Esclarecendo, não existe falta de médicos no Brasil. O que há é a má distribuição dos médicos, comprovada pela Demografia Médica de 2015, realizada pelos Conselhos de Medicina, federal e paulista: 1 — o Brasil tem 2,1 médicos por mil habitantes, enquanto os Estados Unidos tem 2,5, o Japão 2,2, o Chile 1,6 e a China 1,5; 2 — os extremos estão no Distrito Federal, com 4,28 e no Maranhão, com 0,79, enquanto São Paulo tem 2,70. 

Quanto ao ensino médico, esse governo criou 71 novas escolas de Medicina no período de 2010 a 2015, desprezando critérios de qualidade, e anunciou mais 11.447 vagas até 2018. 

Quanto aos cubanos, o Governo Brasileiro os dispensou de terem seus conhecimentos aferidos pelo exame de suficiência (Revalida), ao arrepio de leis brasileiras. Qualquer médico formado no exterior deve ser submetido ao Revalida para poder clinicar no Brasil. Completou a série de gravíssimos equívocos com o envio para Cuba de 2/3 dos 114 milhões de reais por mês, correspondentes aos 10 mil reais mensais pagos para 11.400 cubanos. 

Duas constatações: 1 — essa importância, os 114 milhões de reais por mês, custeariam os insumos do Hospital das Clínicas da FMUSP por mais de 3 meses, no mínimo; 2 — para clinicar para a população de baixa renda não é necessário ser aprovado pelo Revalida; basta um jaleco branco. 

Portanto, não é de estranhar que a qualidade do atendimento aos doentes vem sendo depreciada. Com a massificação do ensino, com a má distribuição dos médicos e com um programa de atenção universal à saúde sem financiamento adequado a este propósito, os pacientes são obrigados a enfrentar intermináveis filas de espera. De outra parte, muitos médicos são submetidos ao estresse de atender “multidões” de pacientes, sem tempo sequer para lhes oferecer uma cadeira. 

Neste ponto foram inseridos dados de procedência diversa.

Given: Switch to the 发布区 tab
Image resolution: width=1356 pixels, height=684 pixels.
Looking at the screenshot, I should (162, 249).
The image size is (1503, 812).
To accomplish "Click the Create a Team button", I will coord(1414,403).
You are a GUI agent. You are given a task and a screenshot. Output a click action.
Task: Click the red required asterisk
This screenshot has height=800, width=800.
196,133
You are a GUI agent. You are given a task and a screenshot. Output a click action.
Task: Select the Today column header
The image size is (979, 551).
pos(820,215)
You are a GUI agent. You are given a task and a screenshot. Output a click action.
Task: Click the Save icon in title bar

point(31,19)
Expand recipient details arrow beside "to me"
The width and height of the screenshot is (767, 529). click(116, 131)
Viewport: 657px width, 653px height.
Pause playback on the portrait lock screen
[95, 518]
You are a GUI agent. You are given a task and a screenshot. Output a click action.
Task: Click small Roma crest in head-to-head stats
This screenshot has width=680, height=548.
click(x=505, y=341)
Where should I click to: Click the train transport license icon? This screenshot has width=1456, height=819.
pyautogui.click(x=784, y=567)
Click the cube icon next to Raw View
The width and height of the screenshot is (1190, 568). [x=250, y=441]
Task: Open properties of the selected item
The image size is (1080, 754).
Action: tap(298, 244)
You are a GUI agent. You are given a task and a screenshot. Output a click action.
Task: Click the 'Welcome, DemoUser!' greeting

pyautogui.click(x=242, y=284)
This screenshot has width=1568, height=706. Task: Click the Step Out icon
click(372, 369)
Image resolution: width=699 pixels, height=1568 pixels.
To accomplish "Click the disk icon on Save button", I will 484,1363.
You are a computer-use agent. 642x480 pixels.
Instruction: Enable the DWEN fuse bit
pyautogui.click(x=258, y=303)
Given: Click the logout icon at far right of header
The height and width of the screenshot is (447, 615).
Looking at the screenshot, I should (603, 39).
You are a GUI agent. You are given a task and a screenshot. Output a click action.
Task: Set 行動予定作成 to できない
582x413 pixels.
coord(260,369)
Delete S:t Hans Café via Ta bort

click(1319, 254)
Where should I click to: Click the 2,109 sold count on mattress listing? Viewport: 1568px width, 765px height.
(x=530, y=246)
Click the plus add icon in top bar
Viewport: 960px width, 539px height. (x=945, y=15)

Com esse modelo de atendimento, deixa de existir o principal fundamento do exercício da Medicina: a atenção a um ser humano que sofre e, por isso, procura o médico em busca de uma palavra de esperança ou de conforto, as bases da arte de respeitar e de reanimar o próximo. 

Nas condições acima descritas não existe nem ciência nem arte. E sombrio é o horizonte.